For all the trials and tribulations associated with being a whistle-blower, here more than elsewhere, we have not lacked for heroic ones. That is no small blessing.
We’ve had three of them over the last 14 years.
The first was Chavit Singson, who came out one fine day announcing his eagerness to testify against his former buddy, Erap. The night before had not been very fine for him; he had found himself in an altercation with traffic cops whom he suspected of being there to ambush him. He figured Atong Ang had won, or stolen, Erap’s heart away from him, which brought with it lethal consequences. He would tell all, he said from the bosom of the Church where he had sought sanctuary, even if he had to share a jail cell with him afterward. The result was Erap’s impeachment and trial.
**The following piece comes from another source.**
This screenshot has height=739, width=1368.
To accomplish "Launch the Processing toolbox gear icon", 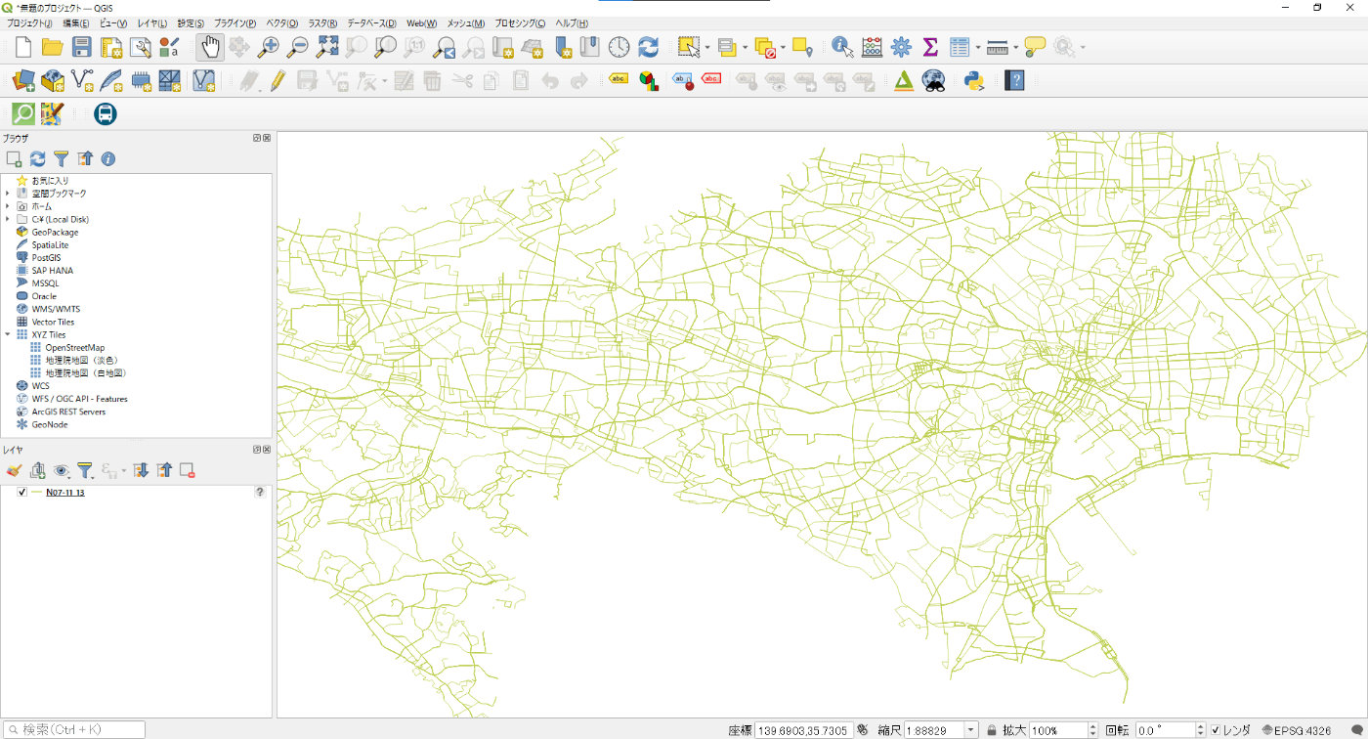I will point(902,45).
The result, too, was that Chavit never shared in Erap’s fate, he only shared in Manny Pacquiao’s fortune.
The second was Jun Lozada, who burst into the scene in equally dramatic fashion. After several dark nights of the soul in Hong Kong, he decided to come home and tell the Senate all he knew about the NBN-ZTE scam notwithstanding the huge threats to life, limb, and future he knew would be forthcoming. Those threats, particularly to life, presented themselves to him immediately after he got off the plane at the airport, falling as he did into the hands of wolves in sheep’s clothing. Or into the hands of people he thought were his friends and would protect him but were instead the then First Couple’s bought lackeys who were willing to sell him for not a few pieces of silver.
He was driven around for a couple of hours before his captors—which was what they were—decided to bring him out of the cold alive. There is no doubt in my mind, based on stories I’ve heard about similar kidnappings during martial law and well after, that during those couple of hours Lozada’s life truly hung in the balance. It could have gone either way; they could have made him disappear forever.
He went on to testify at the Senate, and though he never got Gloria Macapagal-Arroyo impeached—she hid behind such things as “executive privilege”—he dented her enough to make the rest of her rule miserable for her, quite apart from the country.
Comes now Ruby Tuason, who has also come in from the cold, a godsend, or hulog ng langit, like the others. No one expected her to, least of all the people, Jinggoy Estrada and Juan Ponce Enrile chief of them, she has accused of conniving with Janet Napoles to rip off Filipino taxpayers big-time.
Do I believe her when she says what has driven her to do the unthinkable—which is turn her back on old friends, or go against the culture that says loyalty is the pinnacle of virtue, walang iwanan, through thick and thin, through heaven and hell, through glorya and ka-erap-an—is having suffered agonizing pangs of conscience? Well, I am at least willing to give her the benefit of the doubt.
The lawyers of Benhur Luy and the other whistle-blowers are of course a little apprehensive, not really knowing what made her experience a change of heart; she might yet prove to be a Trojan Horse whose purpose is to weaken rather than strengthen the prosecution’s case against the implicated senators. But you have to ask how. It’s too shrewd and intricate a plot to have been hatched by the accused. I do know that was the plot in “The Spy Who Came In From the Cold,” to trot out a seemingly formidable witness whose testimony would eventually be debunked by showing him to be a flawed and unreliable lout. But I don’t know that the accused, or their handlers, read John le Carre. For that matter, I don’t know that they read.
In any case, the psychology rings true. The personal cost to Tuason of her coming out to damn Jinggoy and Enrile is enormous. And damn them she has, her account of whom she spoke with, how much money she gave them, where and when, being too detailed and too definite to have been concocted. Easy to lie in broad strokes, not so easy to do so with all the shadings.
What Tuason has done is to open herself up to all sorts of nasty judgments, at least in private where it matters, if not in public where appearances do—a back-stabber, an ingrate (walang utang na loob), a thoroughly unscrupulous individual. Only the most compelling reasons could compel someone to do that.
Fear of course is one such compelling reason. Fortunately, not all fears have to do with the fear of getting jailed. Some fears have to do with the shame of what one has done falling on the heads of one’s children and children’s children, branding them with the stigma forever. Some fears have to do with the loss of one’s soul, the wickedness of the deed spreading through it like cancer and overrunning it completely. Some fears have to do with having to face oneself, “I was alone, I was so ashamed to myself and I said I could not continue like this: I made a mistake and had to tell the truth.” Tuason cites all of the above.
In that respect, Tuason is a lot more like Lozada than Singson. Singson came out only because he was afraid to die physically, Lozada and Tuason came out because they were afraid to die spiritually. Happily for Tuason, she has come out to say her fitful piece at a time when there is a president who is willing to protect her in every way, not harm her in every way. Even more happily for the country, she has come out at a time when her word has every chance to redeem not just her from the error of her ways but also her fellow Filipinos from the deviltry of wayward men.
More than Singson and Lozada, Tuason is in a position to convict the “convictable,” to give this country a sense of moving forward, to give this country a sense of justice.
Not all profiles in courage need be marred by futility.